Aquellos textos sobre los que se asentaba una manera de entender el mundo son ahora despreciados como inservibles reliquias que remiten a mundos extintos. Quizá no comprendemos que su conocimiento representa algo mucho más importante que la vía de entrada para unos pocos eruditos a una visión arqueológica del pasado. Esos textos nos siguen hablando de lo que somos. Dada su naturaleza intemporal, representan, además de una fuente primordial de sentido, la posibilidad del disfrute de una experiencia de enriquecimiento interior cuyo acceso a todos los sectores de la población –y, muy en especial, a los menos favorecidos económicamente- debería quedar garantizado por un sistema educativo que de verdad se interesase por la calidad de lo que ofrece.
Pero quizá la expresión de este deseo suponga un ejercicio excesivo de ingenuidad en mitad de un panorama dominado por el triunfo de los poderes disolventes. La crisis más profunda que nos afecta no es de naturaleza económica, ni siquiera política, sino moral y espiritual, y en ella ocupa un lugar muy destacado el hecho de que toda una concepción de la cultura, entendida como expresión del anhelo de alcanzar la verdad, la justicia y la belleza, haya sido barrida de nuestras vidas, aniquilada por el signo relativista de los tiempos. ¿Qué hay entonces, en ausencia de textos que nos interpelen, que nos hablen a lo más íntimo que cobijamos? Hay el relato. En este crepúsculo de la conciencia que nos ha tocado habitar, el relato es el instrumento con que un poder inmerso en el estadio más bajo de su degeneración manipula la realidad y crea un universo de apariencias mendaces. Es el relato el que, en pleno tiempo de la posverdad, siembra la cizaña, fractura la sociedad en facciones irreconciliables y consigue – para desmoralización de quienes perciben lo tosco y nocivo de la maniobra- que lo mediocre y andrajoso luzca cada día con las galas resplandecientes de un valor de futuro.

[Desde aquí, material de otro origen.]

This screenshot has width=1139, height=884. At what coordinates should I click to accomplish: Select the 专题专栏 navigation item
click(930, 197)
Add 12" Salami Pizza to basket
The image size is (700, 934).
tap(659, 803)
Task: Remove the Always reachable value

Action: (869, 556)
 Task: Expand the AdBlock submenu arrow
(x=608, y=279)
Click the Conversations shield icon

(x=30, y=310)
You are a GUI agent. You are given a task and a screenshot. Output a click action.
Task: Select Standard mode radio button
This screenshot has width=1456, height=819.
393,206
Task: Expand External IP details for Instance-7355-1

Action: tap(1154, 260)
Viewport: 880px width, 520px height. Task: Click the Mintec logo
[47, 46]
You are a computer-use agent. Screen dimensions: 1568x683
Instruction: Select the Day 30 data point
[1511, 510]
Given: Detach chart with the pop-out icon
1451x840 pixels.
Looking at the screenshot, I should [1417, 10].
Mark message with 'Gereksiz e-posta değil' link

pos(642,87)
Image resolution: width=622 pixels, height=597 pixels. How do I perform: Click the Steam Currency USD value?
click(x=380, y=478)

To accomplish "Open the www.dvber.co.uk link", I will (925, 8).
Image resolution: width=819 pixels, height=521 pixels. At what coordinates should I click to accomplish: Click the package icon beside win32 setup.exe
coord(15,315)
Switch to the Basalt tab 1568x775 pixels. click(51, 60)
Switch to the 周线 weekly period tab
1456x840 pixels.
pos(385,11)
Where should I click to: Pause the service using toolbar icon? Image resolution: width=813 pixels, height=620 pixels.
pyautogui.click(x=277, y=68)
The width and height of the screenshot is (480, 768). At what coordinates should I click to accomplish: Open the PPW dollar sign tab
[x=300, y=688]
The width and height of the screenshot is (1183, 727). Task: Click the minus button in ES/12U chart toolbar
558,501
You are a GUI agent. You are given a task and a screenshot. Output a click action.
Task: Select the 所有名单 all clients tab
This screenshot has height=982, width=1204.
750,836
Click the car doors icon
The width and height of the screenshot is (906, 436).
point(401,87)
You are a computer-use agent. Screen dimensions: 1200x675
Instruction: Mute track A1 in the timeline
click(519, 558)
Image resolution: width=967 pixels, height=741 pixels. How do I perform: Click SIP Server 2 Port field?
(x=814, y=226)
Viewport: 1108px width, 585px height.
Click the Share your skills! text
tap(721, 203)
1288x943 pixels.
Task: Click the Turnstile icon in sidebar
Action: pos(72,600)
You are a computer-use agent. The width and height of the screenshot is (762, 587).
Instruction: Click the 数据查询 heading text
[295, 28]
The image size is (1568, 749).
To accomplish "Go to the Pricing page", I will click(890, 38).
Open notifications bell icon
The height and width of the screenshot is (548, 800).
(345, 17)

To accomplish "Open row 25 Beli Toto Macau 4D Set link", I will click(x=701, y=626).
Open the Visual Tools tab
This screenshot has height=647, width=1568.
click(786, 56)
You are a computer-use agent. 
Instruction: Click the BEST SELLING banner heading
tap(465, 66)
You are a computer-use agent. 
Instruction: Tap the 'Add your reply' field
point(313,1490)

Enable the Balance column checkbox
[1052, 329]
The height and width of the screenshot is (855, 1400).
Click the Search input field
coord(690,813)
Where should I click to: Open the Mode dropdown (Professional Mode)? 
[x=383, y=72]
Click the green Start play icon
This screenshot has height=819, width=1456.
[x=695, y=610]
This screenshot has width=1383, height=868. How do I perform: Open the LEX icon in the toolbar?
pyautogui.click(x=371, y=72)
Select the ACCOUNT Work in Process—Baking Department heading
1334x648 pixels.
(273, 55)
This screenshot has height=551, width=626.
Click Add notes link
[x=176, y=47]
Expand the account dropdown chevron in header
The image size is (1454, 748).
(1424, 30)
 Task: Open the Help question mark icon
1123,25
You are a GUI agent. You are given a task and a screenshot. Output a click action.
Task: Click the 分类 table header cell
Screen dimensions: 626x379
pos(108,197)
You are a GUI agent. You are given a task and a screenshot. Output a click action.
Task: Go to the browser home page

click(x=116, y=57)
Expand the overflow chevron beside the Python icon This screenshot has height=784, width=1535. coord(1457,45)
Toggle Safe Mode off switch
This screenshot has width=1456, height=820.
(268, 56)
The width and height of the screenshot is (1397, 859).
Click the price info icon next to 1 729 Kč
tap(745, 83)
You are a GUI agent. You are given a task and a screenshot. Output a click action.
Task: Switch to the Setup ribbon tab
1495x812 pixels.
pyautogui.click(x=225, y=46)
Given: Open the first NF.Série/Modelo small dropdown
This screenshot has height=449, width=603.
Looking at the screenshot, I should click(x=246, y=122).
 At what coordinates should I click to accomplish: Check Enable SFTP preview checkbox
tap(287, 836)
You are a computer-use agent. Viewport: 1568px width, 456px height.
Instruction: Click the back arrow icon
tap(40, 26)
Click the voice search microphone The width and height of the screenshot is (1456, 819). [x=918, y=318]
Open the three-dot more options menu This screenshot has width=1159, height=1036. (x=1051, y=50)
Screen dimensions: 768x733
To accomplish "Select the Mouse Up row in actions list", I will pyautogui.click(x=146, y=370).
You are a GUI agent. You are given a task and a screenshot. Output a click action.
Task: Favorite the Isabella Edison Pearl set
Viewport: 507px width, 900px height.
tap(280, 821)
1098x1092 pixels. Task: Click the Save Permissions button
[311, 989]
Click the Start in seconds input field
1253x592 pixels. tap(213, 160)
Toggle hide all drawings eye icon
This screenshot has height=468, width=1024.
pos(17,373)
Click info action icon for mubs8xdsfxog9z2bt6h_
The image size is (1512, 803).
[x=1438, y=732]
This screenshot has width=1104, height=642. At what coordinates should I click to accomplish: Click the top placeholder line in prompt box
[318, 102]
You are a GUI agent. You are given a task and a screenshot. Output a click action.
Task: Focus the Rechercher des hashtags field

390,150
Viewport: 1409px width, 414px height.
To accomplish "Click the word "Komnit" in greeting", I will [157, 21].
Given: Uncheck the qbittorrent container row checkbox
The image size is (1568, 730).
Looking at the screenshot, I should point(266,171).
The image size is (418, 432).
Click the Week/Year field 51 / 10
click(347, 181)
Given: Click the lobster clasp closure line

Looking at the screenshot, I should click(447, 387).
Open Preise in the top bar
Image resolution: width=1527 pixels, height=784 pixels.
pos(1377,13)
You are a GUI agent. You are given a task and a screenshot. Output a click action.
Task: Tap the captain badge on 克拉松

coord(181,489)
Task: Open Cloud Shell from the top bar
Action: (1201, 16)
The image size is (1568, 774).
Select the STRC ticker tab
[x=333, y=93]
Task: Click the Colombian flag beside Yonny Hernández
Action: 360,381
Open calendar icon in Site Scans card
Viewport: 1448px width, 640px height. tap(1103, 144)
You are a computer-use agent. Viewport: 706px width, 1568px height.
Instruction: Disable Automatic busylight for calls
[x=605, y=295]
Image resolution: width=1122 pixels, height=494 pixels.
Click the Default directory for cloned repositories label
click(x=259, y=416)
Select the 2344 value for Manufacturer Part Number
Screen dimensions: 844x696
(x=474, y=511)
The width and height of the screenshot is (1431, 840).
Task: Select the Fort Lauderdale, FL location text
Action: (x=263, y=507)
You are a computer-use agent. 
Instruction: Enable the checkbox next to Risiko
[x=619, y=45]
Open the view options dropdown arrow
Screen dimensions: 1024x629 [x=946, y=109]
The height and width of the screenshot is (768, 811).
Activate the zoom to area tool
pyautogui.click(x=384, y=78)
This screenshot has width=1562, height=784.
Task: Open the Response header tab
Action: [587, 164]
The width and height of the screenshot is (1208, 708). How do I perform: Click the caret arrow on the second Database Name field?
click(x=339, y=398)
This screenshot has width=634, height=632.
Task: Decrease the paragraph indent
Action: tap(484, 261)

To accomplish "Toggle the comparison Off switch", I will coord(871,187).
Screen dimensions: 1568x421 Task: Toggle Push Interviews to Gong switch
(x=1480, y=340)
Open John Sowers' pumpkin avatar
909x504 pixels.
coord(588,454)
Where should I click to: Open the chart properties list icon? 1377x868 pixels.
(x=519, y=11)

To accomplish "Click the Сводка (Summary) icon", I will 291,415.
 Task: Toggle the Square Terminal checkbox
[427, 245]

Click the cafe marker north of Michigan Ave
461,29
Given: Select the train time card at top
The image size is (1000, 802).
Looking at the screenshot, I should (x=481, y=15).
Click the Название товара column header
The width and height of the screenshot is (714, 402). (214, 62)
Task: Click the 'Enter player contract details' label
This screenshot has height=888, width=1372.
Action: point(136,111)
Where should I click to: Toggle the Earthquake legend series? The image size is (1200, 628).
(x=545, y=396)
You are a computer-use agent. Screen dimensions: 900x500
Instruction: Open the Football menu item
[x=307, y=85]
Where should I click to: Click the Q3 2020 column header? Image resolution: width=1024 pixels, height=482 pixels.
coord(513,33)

«Por este camino –pronostica Nuccio Ordine en su ensayo La utilidad de lo inútil– se acabará liquidando la memoria a fuerza de progresivos barridos que conducirán a la amnesia total. Desaparecerá de entre los seres humanos todo deseo de interrogar el pasado para comprender el presente e imaginar el futuro. Tendremos una humanidad desmemoriada que perderá por entero el sentido de la propia identidad y de la propia historia». Es algo de lo que ya estamos siendo testigos. Sin memoria de sí, sin otros referentes que las cambiantes versiones de los hechos que el poder le suministra a su conveniencia, nuestra sociedad se precipita en el abismo de una noche cerrada. Orwell, a quien las dificultades y desencantos de su experiencia personal y política no le privaron de un espíritu beligerante y animoso, dejó escrito que, en lo sucesivo, para aquellos que quisieran elevarse a una versión más completa y exigente de su propia persona, la tarea esencial habría de consistir en «trabajar para establecer una nueva forma de sociedad en la que la decencia común vuelva a ser posible». Es decir, persistir, en la medida de las posibilidades y las fuerzas de cada cual, en el empeño de una vida a contracorriente. A fin de cuentas, no otra es la tarea que en las épicas narraciones de antaño solía asumir el héroe: sobrellevar la carga del conflicto; perseverar en la virtud; prender una aislada llama de esperanza en mitad de los tiempos más oscuros.